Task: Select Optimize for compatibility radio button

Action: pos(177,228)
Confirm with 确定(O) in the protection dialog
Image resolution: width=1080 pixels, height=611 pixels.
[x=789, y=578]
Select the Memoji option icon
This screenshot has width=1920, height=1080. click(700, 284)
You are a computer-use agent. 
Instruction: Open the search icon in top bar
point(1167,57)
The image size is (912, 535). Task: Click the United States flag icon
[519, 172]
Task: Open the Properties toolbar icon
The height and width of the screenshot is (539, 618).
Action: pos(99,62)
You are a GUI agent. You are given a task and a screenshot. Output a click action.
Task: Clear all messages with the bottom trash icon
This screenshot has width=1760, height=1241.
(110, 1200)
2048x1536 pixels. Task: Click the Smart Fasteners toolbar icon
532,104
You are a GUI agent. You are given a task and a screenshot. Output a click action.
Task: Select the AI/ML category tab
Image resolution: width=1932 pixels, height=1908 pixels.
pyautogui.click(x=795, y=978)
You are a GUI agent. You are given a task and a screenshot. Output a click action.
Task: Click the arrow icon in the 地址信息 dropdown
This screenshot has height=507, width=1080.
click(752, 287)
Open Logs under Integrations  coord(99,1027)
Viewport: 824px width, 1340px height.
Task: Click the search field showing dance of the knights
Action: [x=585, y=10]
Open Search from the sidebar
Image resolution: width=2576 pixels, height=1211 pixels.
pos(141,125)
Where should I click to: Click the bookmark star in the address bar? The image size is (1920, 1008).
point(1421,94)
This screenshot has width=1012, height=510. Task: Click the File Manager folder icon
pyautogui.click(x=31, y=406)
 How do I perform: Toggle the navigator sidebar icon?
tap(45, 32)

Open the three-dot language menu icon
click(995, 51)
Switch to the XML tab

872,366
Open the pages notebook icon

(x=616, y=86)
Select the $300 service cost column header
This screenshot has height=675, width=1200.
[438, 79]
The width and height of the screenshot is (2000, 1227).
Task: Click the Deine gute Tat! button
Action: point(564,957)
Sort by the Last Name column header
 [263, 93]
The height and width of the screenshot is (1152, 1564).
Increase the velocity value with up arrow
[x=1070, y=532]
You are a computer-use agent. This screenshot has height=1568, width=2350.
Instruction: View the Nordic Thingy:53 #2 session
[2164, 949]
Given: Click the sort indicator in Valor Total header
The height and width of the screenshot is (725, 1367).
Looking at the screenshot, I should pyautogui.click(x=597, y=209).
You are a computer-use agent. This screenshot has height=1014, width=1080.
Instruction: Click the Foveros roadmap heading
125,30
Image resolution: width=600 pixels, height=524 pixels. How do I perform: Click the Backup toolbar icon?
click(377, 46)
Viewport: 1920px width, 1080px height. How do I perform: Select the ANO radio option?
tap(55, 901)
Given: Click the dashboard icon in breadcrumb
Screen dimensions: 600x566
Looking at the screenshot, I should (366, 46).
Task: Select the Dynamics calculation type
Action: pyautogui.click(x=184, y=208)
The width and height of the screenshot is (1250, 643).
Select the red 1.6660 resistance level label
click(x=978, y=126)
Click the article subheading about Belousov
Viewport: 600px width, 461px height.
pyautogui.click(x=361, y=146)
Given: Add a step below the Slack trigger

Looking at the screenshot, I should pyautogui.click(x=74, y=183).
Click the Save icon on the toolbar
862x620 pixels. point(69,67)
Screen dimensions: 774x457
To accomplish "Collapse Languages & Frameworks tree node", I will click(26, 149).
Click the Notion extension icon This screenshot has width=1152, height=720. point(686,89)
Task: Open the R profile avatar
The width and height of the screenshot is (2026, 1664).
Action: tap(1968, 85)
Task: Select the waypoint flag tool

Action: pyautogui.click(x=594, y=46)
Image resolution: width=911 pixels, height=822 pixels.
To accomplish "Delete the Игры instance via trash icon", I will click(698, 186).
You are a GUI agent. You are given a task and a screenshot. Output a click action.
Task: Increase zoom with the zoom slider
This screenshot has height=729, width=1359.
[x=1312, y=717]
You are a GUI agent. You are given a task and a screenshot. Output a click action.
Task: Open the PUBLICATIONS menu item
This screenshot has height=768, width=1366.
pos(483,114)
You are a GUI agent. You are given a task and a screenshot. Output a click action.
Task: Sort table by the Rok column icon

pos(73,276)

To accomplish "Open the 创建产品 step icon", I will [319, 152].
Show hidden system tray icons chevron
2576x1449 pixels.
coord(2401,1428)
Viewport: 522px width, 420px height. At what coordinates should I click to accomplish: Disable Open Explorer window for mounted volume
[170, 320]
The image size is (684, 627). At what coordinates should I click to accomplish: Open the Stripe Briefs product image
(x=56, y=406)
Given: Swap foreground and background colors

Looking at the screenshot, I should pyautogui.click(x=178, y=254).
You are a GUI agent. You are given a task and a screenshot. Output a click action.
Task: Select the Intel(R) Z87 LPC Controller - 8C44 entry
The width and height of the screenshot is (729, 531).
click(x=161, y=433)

********

### TASK DETAILS
Reproduce, character for character, the stretch of entries above from the line containing "Image resolution: width=911" through the line containing "[x=1312, y=717]", including both of those lines.

### RIGHT ANSWER
Image resolution: width=911 pixels, height=822 pixels.
To accomplish "Delete the Игры instance via trash icon", I will click(698, 186).
You are a GUI agent. You are given a task and a screenshot. Output a click action.
Task: Increase zoom with the zoom slider
This screenshot has height=729, width=1359.
[x=1312, y=717]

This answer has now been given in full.